目的研究乙型肝炎病毒(HBV)对肝细胞三维基因组学空间组织结构的影响。方法使用桥接高通量染色质构象捕获(BL‐Hi‐C)技术,获取HBV稳定转染细胞HepG2.CW与对照细胞HepG2的基因组三维空间互作信息,并联合转录组测序分析差异表达基因。通过CCK‐8实验及Kaplan‐Meier生存分析方法分别检测细胞增殖活力,分析差异表达基因功能。结果BL‐Hi‐C实验获取了2株细胞的基因组三维互作信息,在50 kb分辨率下,HBV稳定转染细胞HepG2.CW与HepG2相比,16号染色体与22号染色体发生了染色体易位以及易位点染色体拓扑相关结构域(TAD)的融合变异。结合转录组数据发现,染色体易位点及TAD变异关联区域的22号染色体开放阅读框34(C22ORF34)与肌醇加氧酶(MIOX)出现明显变化。细胞生长曲线表明,HepG2.CW具有更高的细胞增殖活力。生存分析发现C22ORF34及MIOX基因与患者的生存预期密切相关。结论HBV稳定转染可引起HepG2细胞发生染色体易位及三维基因组结构改变,并导致相关区域内C22ORF34和MIOX基因的表达改变。

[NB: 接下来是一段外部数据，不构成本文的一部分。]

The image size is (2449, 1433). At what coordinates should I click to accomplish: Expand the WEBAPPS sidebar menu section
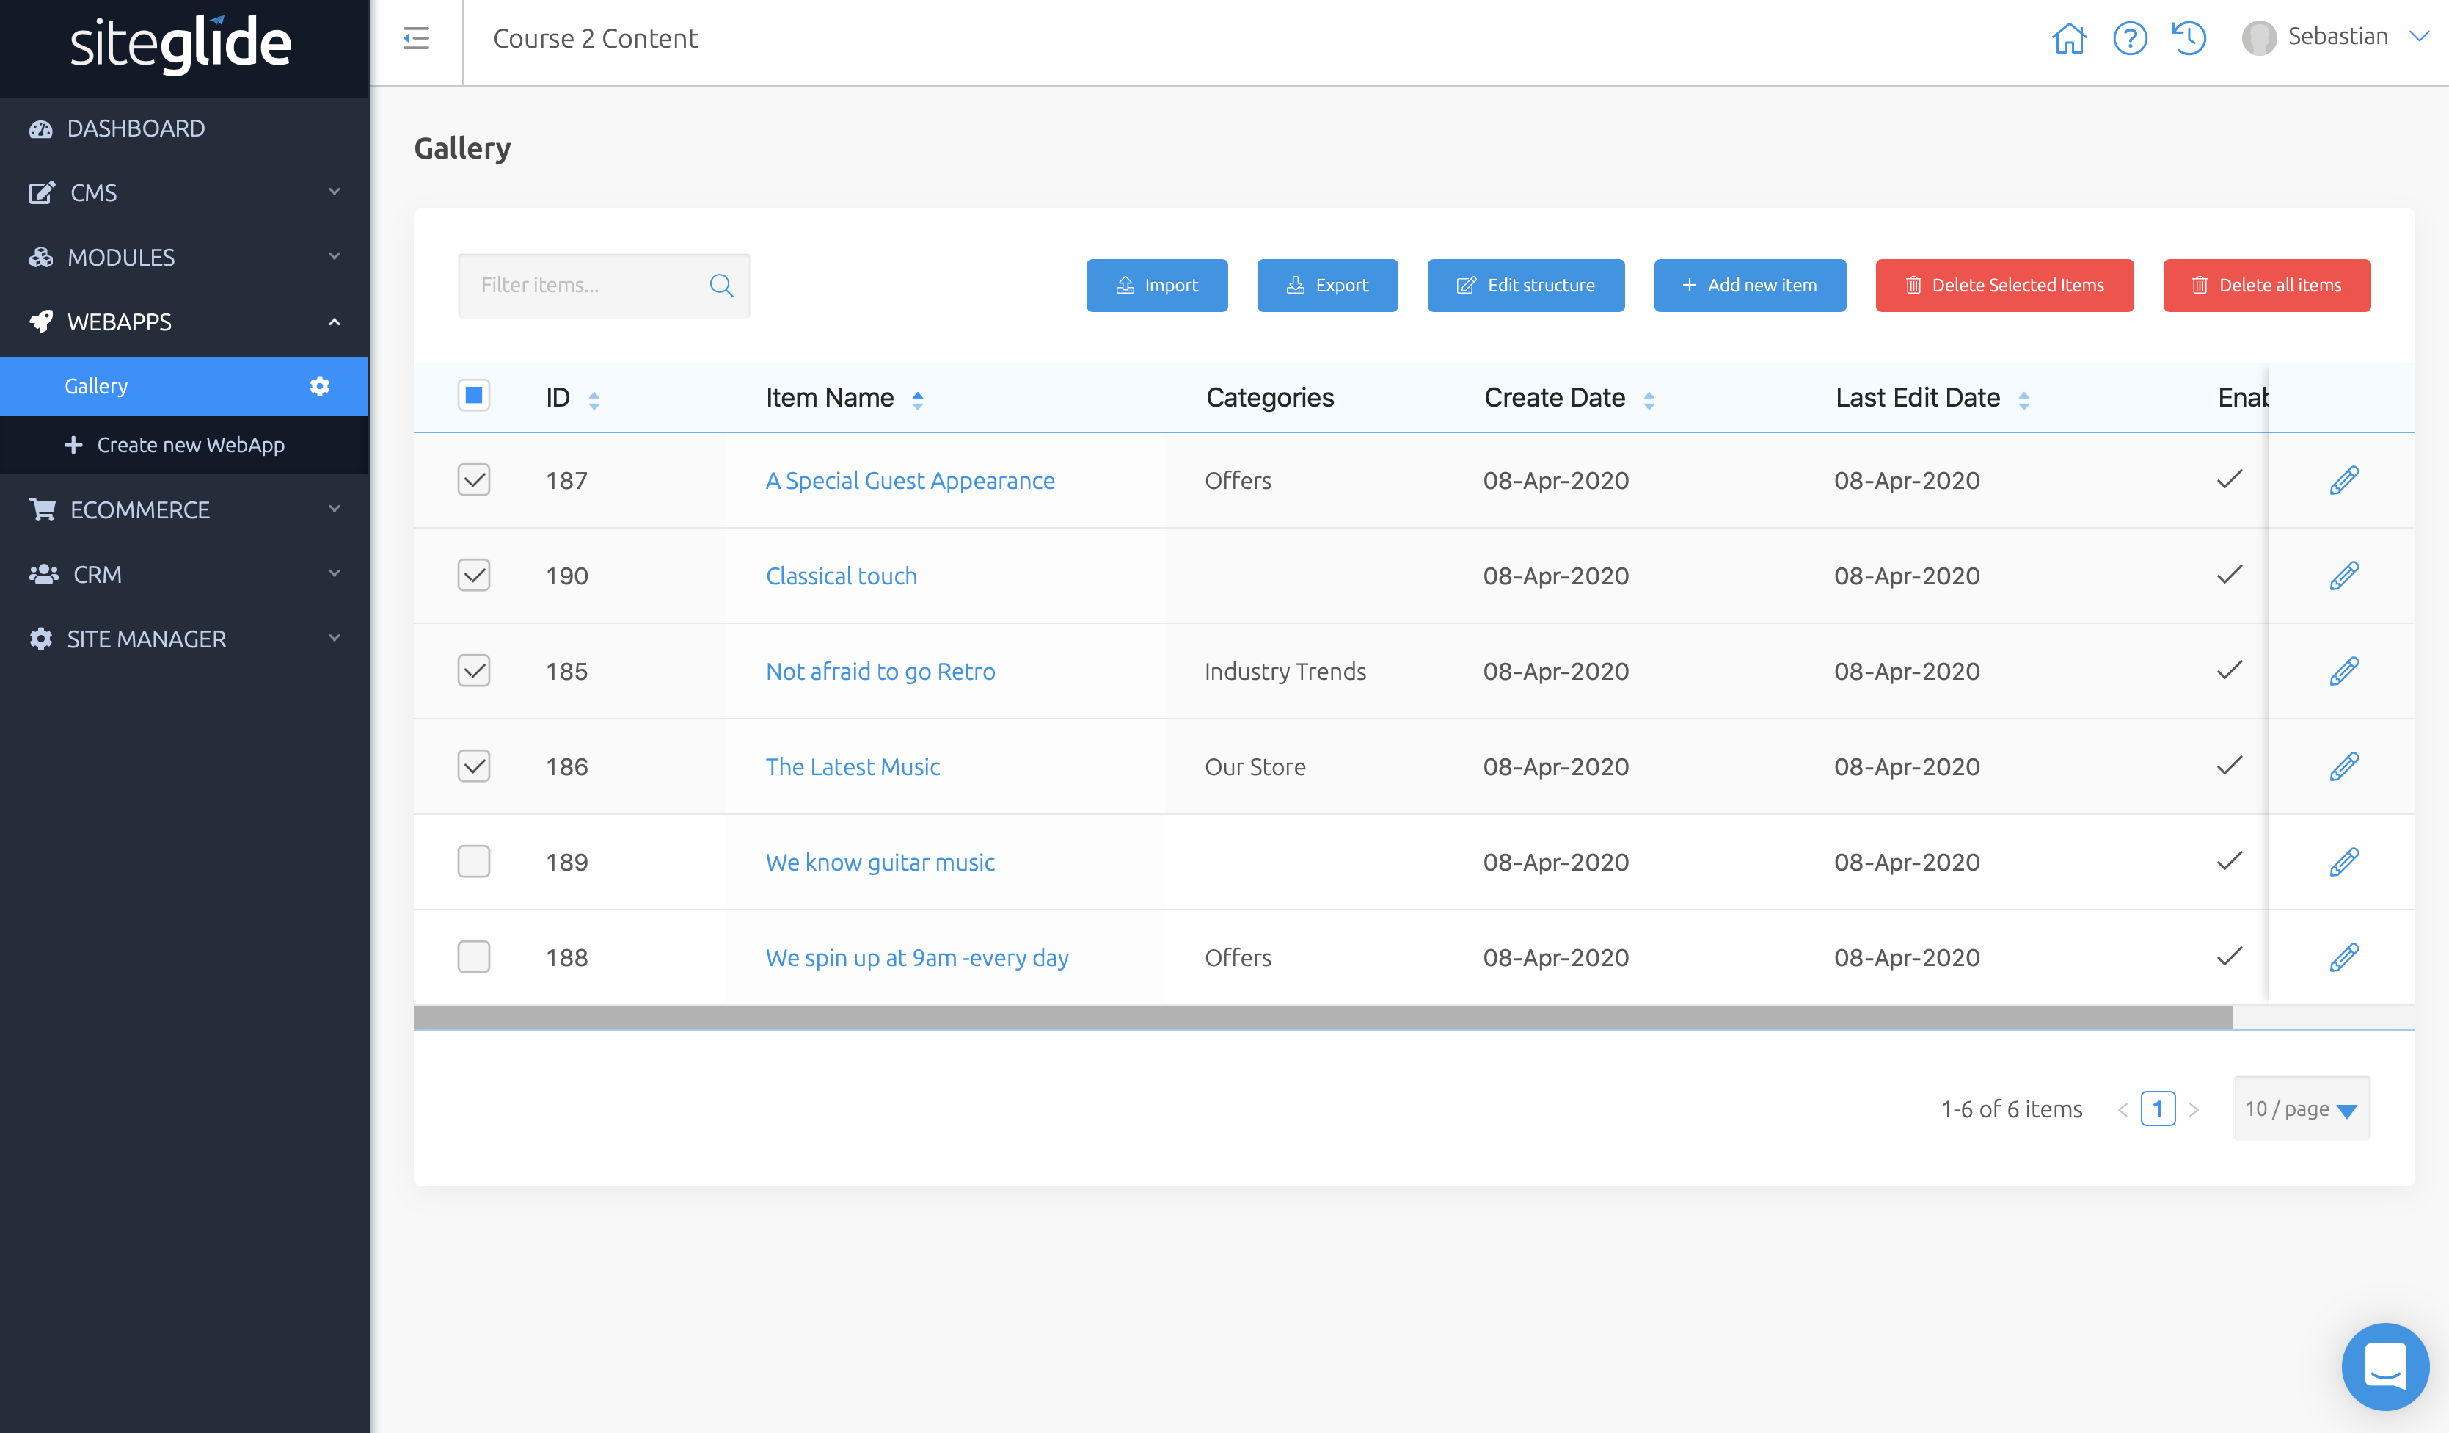pyautogui.click(x=186, y=321)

Objective To investigate the three‐dimensional genomic spatial structural alterations in hepatocellular carcinoma cells which are stably transfected with hepatitis B virus(HBV)genome.Methods Bridge Linker Hi‐C(BL‐Hi‐C)was used to obtain information about genomic 3D spatial interactions in HepG2.CWcells stably transfected with HBV and in control cells HepG2.The differentially expressed genes affected by 3D structural alterations were analyzed via transcriptome sequencing.CCK‐8 assay and Kaplan‐Meier survival analysis were used to analyze the rate of cell proliferation and the function of genes affected by structural alterations of the 3D genome,respectively.Results Information about genomic3D interactions was obtained from BL‐Hi‐C assay of HepG2.CW and HepG2 cells.Translocations between chromosome 16and chromosome 22 and fusion variants of chromosomal topologically associated domains(TADs)were identified at 50kb resolution in HepG2.CW cells compared to HepG2 cells.Higher proliferation activity was detected in HepG2.CW cells as analyzed by the cell growth curve.The expression levels of chromosome 22 open reading frame 34(C22ORF34)and myo‐inositol oxygenase(MIOX)which were located in the chromosomal translocation and TAD‐associated regions were found to be significantly changed between HepG2.CW and HepG2 cells.Survival analysis suggested that C22ORF34 and MIOX were related to expected survival of patients.Conclusion Chromosome translocation and 3D genome structureare significantly changed in cells stably transfected with HBV,which may affect the expressions of C22ORF34 and MIOX.